11日に行われた将棋 王座戦五番勝負の第4局では最終盤、勝敗を決定づける”運命の一手”がありました。

終盤、互いに時間を使い切り、1分未満で次の手を指す「1分将棋」となる中、永瀬九段は敵陣をねらう「香」を打ったり、「銀」や「と金」を活用したりして藤井八冠の玉に迫り、AIの評価値も永瀬九段有利に傾きます。

122手目、藤井八冠が「5五銀」と打った局面で、AIの評価値は永瀬九段が圧倒的に有利な「99%」となり、勝利はほぼ確実とみられていました。

ところが永瀬九段は123手目に、「勝ち筋」の「4二金」という手ではなく、「5三馬」という意外な手を指しました。

これはプロ棋士やAIの予想にはなかった指し手です。

この手を指したことでAIの評価は一気に永瀬九段の不利に傾き、10%を切る数値にまで低下します。

読みの誤りに気付いた永瀬九段は何度も頭をかきむしり、天を仰ぎました。この結果、藤井八冠に反撃に転じる余裕が生まれ、形勢は一気に逆転。永瀬九段は劣勢を覆すことができず、敗れました。

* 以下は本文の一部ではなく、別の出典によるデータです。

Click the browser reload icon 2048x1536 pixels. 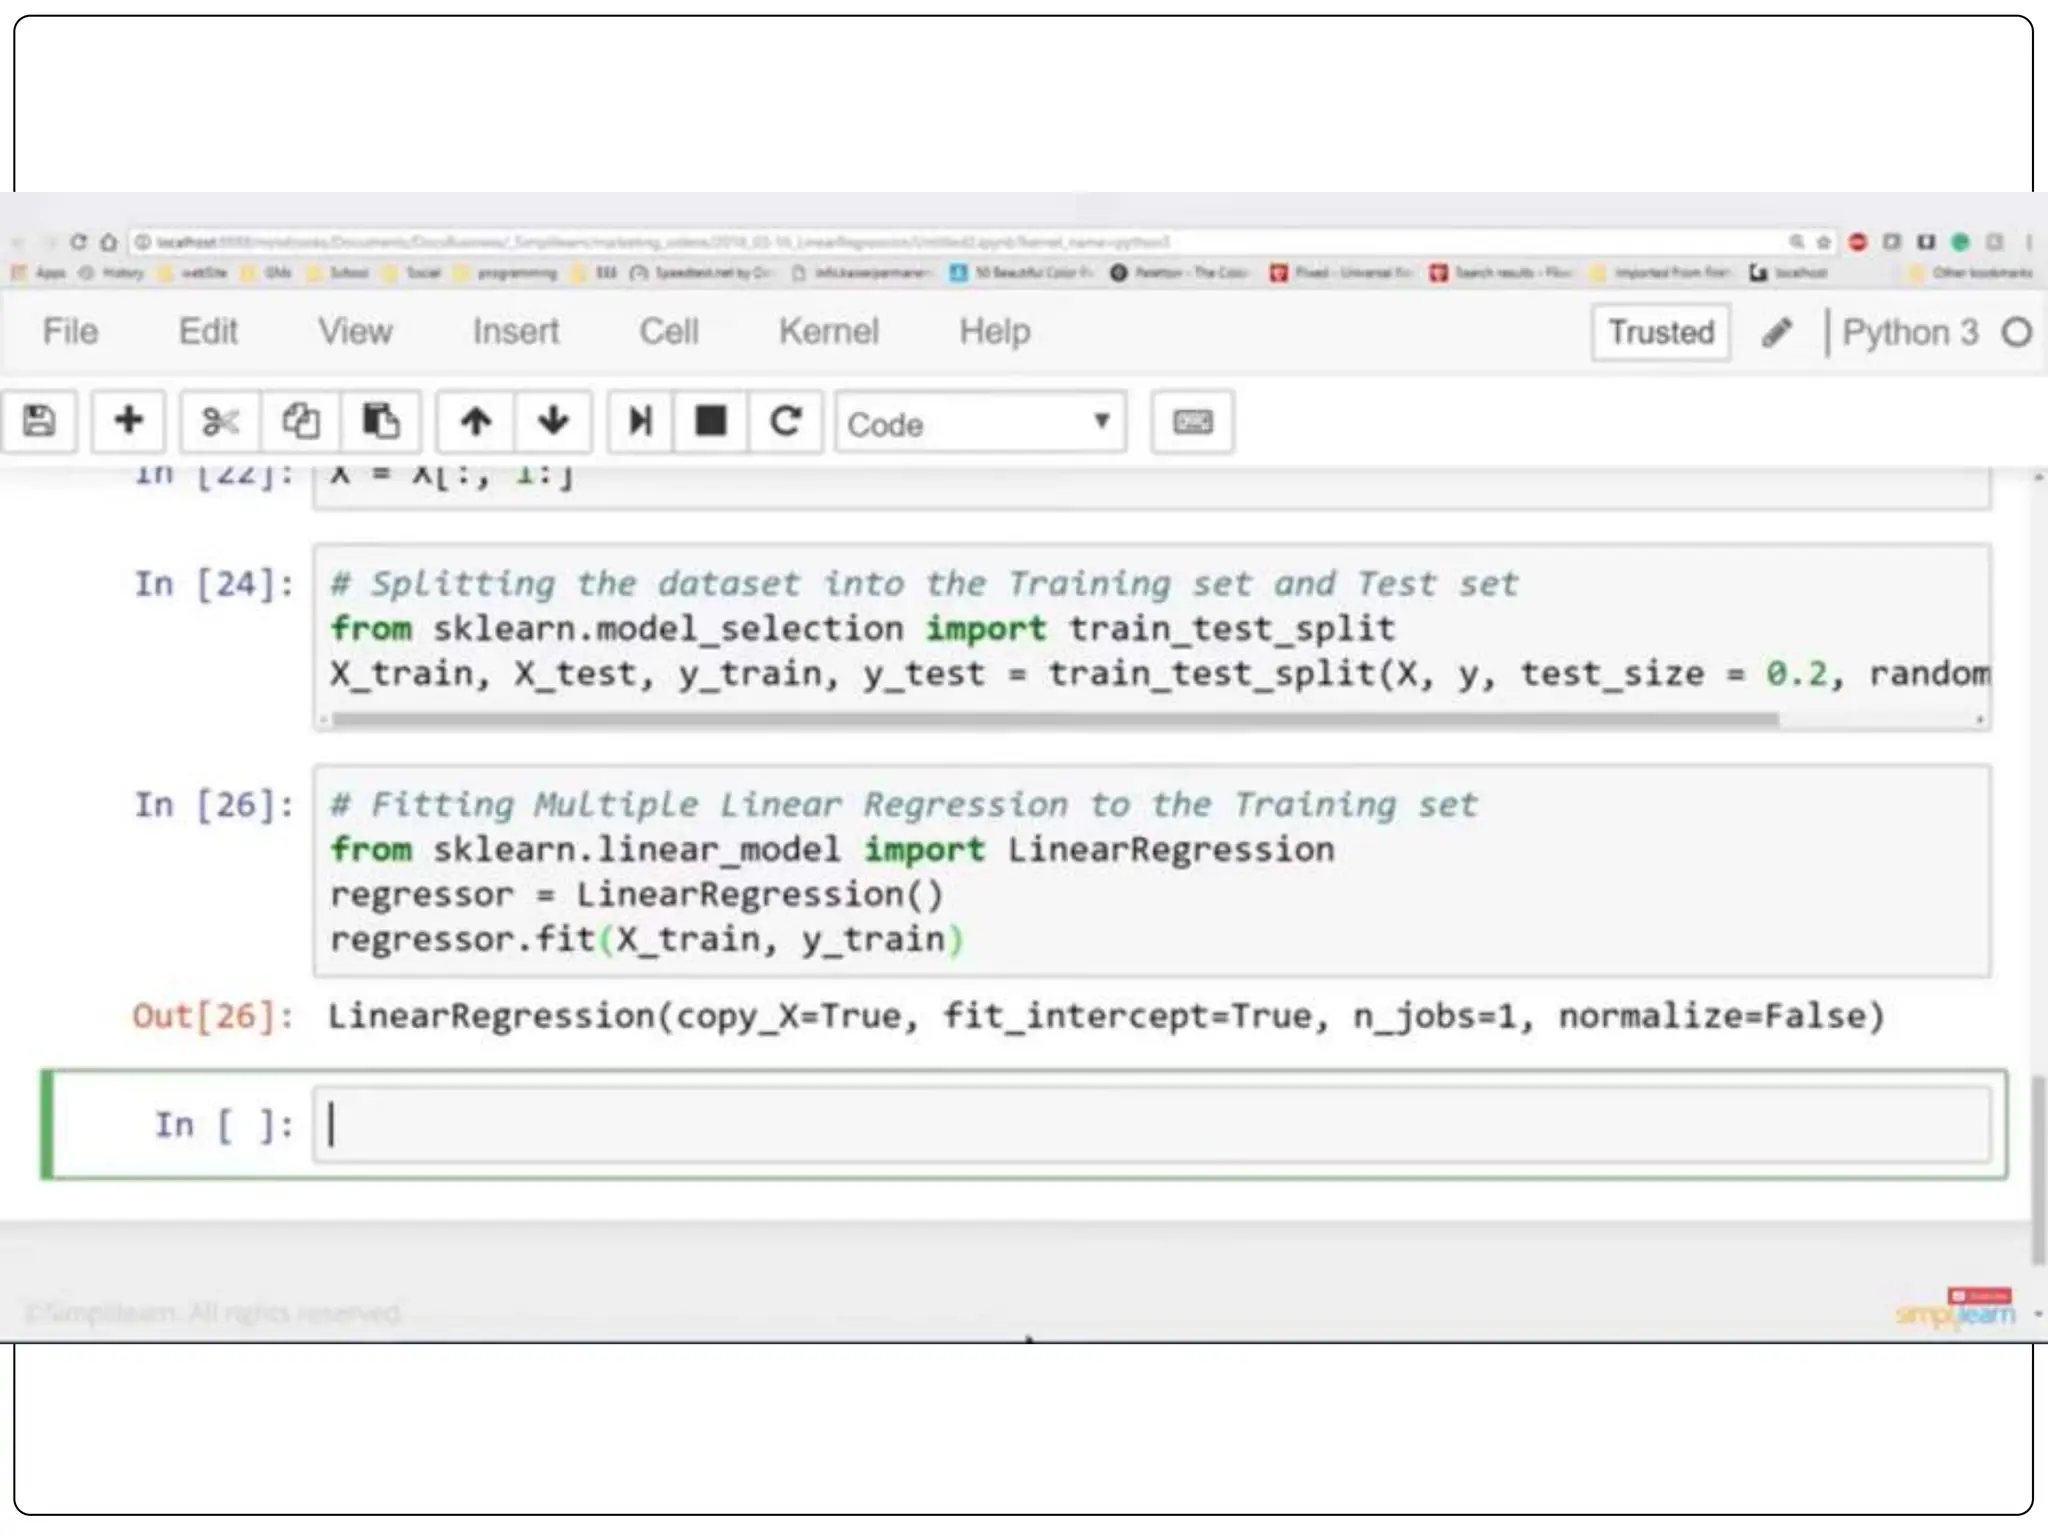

深浦九段 “永瀬九段には詰みが見えたはずだが 幻だった”

この一手について棋士の深浦康市九段は「永瀬九段には勝ちが見えて、詰みが見えたはずだが、それは幻だった。非常につらい失着になってしまった」とこの一手が最終的な勝敗を決めたと評価しました。

そのうえで「将棋は怖いもので『勝ちだ』と思った瞬間に隙が生まれる。永瀬九段が優位な時間が長かったし、対局前のインタビューでも『人間の一面を捨てないと勝てない』と言っていたので覚悟を感じていたのだが、藤井八冠からどこでひっくり返す手が出てくるのか怖くて思い切って踏み込めないところもあったと思う。藤井さんの持っている力を警戒してしまって、思うように勝ちを見いだせなかったというのが、藤井さんの隠れた力だと思う」と話していました。

森下九段“信じられない大逆転 AIにはない藤井八冠のすごさ”

この一手について棋士の森下卓九段は「中盤まで一進一退の攻防が続いたが、藤井八冠にミスが出てきて、一時は永瀬拓矢九段が、AIの評価値で大差で有利になる局面もあった。しかし、『千慮の一失』といえる信じられないミスで大逆転が起きた」と振り返りました。

読みを誤った原因については、森下九段は「いちばん大きな理由は、持ち時間が無くなり、『1分将棋』になっていたからだと思う。さらに、藤井八冠が相手だとこれでもかというくらい手を読まなければならず、初手から疲労が積み重なっていた。勝ちが見えていたのに、こうした負の相乗効果で悪夢のような大逆転負けになったのではないか」と分析しました。

そして、「これまでタイトルを独占してきた棋士には奇跡としか言えない勝ちが多くあり、それは強さ故に相手がプレッシャーやおそれを感じて、語弊があるが『相手が負けてくれる』ということが起きるからだと思う。最後にきっちりと勝ちきるのは実力だが、信じられない大逆転を続けて起こしてしまうのがAIにはない藤井八冠のすごさだ」と話していました。